[Rows from a dataset for grounding on screens]
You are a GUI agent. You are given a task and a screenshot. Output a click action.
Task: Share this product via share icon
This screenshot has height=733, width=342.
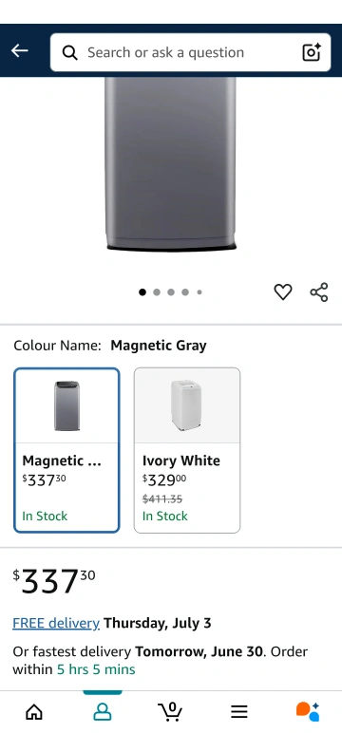(x=319, y=292)

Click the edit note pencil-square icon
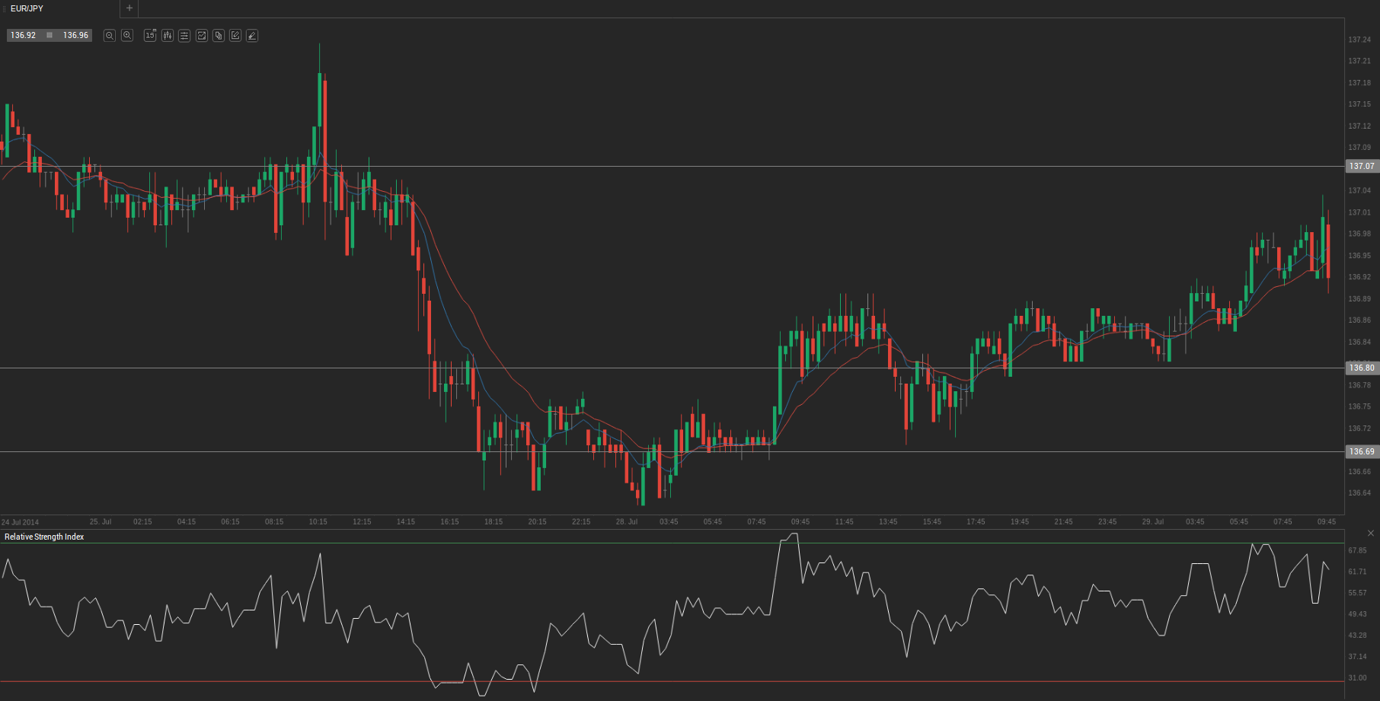coord(235,36)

## Given problem:
Convert every line of the records above into a numbered list, skipping blank lines. Leave the pictures out of your answer.

## Answer below:
1. You are a GUI agent. You are given a task and a screenshot. Output a click action.
2. Task: Share this product via share icon
3. This screenshot has height=733, width=342.
4. (x=319, y=292)
5. Click the edit note pencil-square icon
6. coord(235,36)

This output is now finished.